[Problem 1]
From the records, copy out the lines exactly as they stand, starting at the line containing "Click the Moscow world clock panel" and ending after the line containing "point(216,138)".

[Passage provided]
* * * * * * *
# Desperately Need Help



## Jessica Lemley (Jun 27, 2018)

My husband and I got a 7 month old German Shepherd from a rescue back in February. We fell in love with her and wanted to add her to our family, which at the time was us, our year old Aussie, and two cats who we have had for several years. 

Over the last 3 months as she has gotten comfortable she has started to be very aggressive. It started with our cats who she would obsess over and try to get any time they were in the house, and it is now to the point where they have had to become outdoor cats. 

After that there was an incident with my sister's chihuahua/ Weiner dog mix who bit her face. She grabbed him by the shoulders and threw him across the room, and at the time we attributed it to self defense. However, since then the only other dog who she has been around was my mom's chihuahua who she jumped up and bit the second she saw him while he was being held and not barking, he is a very old and gentle dog. We won't allow her around any animals besides our Aussie.

However, even this has become a problem. She has become extremely aggressive with him over the last month or so, to the point that I have to grab her collar and pull her off of him. She will grab him by the ears, legs, or throat and shake him around (he is considerably smaller than her) and when he yelps and struggles she doesn't stop. When he does get away he will run and hide under me or under a table with his ears down and she still won't stop biting him and barking at him. He never initiates this kind of play with her, he is extremely docile. She rips huge chunks of fur off of him and I am pretty certain that if he didn't have such thick fur to protect him she would have hurt him. She has also started humping him, snarling at him, and having serious food aggression to the extent that they don't get fed un the same room and I have to stand guard while they are eating. 

The biggest issue is the way she is with me. She bites me multiple times a day, jumps on me, growls at me, and barks at me any time I a) pet our other dog b) pull her off of the other dog c) am sitting on the couch d) try to put a leash on her to take her outside to go potty e) just because. My arms, hands and legs are covered in scratches, bites and bruises and I don't know what to do. I have tried isolating her when she does these things, trying to teach her that it hurts by over exageratedly crying out and then ignoring her, positive reinforcement when she does listen to me (not often) and negative reinforcement when she is hurting me bad enough that I have no other option.
* * * * * * *
[Problem 2]
For each statement, decide whether it agrees with the forum post about the aggressive German Shepherd. Answer yes or no, and quote the words from the post that settle it.
(a) The German Shepherd was 7 months old when the couple got her from a rescue.
(b) The cats were moved indoors to keep them away from the German Shepherd.
(c) The Aussie is bigger than the German Shepherd.
* * * * * * *
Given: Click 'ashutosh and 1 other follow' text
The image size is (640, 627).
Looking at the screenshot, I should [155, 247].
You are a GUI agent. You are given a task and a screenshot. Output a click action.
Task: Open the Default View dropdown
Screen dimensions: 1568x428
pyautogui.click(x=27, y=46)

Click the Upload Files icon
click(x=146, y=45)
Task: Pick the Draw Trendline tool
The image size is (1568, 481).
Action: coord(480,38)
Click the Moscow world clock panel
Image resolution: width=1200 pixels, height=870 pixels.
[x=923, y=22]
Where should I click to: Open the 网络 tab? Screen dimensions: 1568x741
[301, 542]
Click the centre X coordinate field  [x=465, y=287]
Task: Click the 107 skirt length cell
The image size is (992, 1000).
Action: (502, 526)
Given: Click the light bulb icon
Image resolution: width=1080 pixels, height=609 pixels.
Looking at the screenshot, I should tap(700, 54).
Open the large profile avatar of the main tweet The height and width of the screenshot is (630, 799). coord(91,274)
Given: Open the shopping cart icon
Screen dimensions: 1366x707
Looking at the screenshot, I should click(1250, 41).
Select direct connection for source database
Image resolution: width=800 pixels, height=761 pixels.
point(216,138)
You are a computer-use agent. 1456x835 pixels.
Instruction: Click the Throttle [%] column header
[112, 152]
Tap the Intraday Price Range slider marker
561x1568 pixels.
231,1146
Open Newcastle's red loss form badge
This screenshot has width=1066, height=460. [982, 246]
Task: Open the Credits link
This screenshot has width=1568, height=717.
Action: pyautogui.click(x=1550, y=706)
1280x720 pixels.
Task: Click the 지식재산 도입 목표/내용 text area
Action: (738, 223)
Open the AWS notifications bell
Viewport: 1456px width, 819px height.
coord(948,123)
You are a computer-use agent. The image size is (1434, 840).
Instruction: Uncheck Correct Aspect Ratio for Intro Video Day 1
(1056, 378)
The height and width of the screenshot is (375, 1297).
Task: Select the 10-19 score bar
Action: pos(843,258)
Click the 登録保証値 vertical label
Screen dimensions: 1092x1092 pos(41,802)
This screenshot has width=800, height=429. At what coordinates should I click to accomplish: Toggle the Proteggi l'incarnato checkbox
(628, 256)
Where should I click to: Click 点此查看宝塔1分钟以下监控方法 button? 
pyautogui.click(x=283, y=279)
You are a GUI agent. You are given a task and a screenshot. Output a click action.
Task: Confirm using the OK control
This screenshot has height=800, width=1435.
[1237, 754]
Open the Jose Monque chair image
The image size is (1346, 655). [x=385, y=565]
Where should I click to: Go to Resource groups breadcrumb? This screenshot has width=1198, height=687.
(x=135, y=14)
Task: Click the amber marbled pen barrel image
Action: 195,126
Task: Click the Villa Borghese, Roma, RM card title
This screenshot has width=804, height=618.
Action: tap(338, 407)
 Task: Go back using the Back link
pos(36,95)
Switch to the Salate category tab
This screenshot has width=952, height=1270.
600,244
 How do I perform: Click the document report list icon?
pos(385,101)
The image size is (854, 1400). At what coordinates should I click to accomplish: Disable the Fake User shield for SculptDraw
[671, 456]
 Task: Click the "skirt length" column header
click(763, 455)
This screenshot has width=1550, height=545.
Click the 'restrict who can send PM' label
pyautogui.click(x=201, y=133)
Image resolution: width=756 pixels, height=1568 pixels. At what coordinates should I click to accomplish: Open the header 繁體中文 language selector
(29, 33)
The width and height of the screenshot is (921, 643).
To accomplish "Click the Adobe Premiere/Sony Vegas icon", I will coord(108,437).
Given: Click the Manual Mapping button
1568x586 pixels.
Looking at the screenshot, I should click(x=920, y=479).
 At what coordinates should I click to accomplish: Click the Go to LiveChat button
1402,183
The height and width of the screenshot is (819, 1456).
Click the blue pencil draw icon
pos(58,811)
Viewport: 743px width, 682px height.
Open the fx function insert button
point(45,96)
* * * * * * *
[Worked solution 1]
Click the Moscow world clock panel
Image resolution: width=1200 pixels, height=870 pixels.
[x=923, y=22]
Where should I click to: Open the 网络 tab? Screen dimensions: 1568x741
[301, 542]
Click the centre X coordinate field  [x=465, y=287]
Task: Click the 107 skirt length cell
The image size is (992, 1000).
Action: (502, 526)
Given: Click the light bulb icon
Image resolution: width=1080 pixels, height=609 pixels.
Looking at the screenshot, I should tap(700, 54).
Open the large profile avatar of the main tweet The height and width of the screenshot is (630, 799). coord(91,274)
Given: Open the shopping cart icon
Screen dimensions: 1366x707
Looking at the screenshot, I should click(1250, 41).
Select direct connection for source database
Image resolution: width=800 pixels, height=761 pixels.
point(216,138)

[Worked solution 2]
(a) Yes: "My husband and I got a 7 month old German Shepherd from a rescue back in February."
(b) No: "it is now to the point where they have had to become outdoor cats."
(c) No: "he is considerably smaller than her"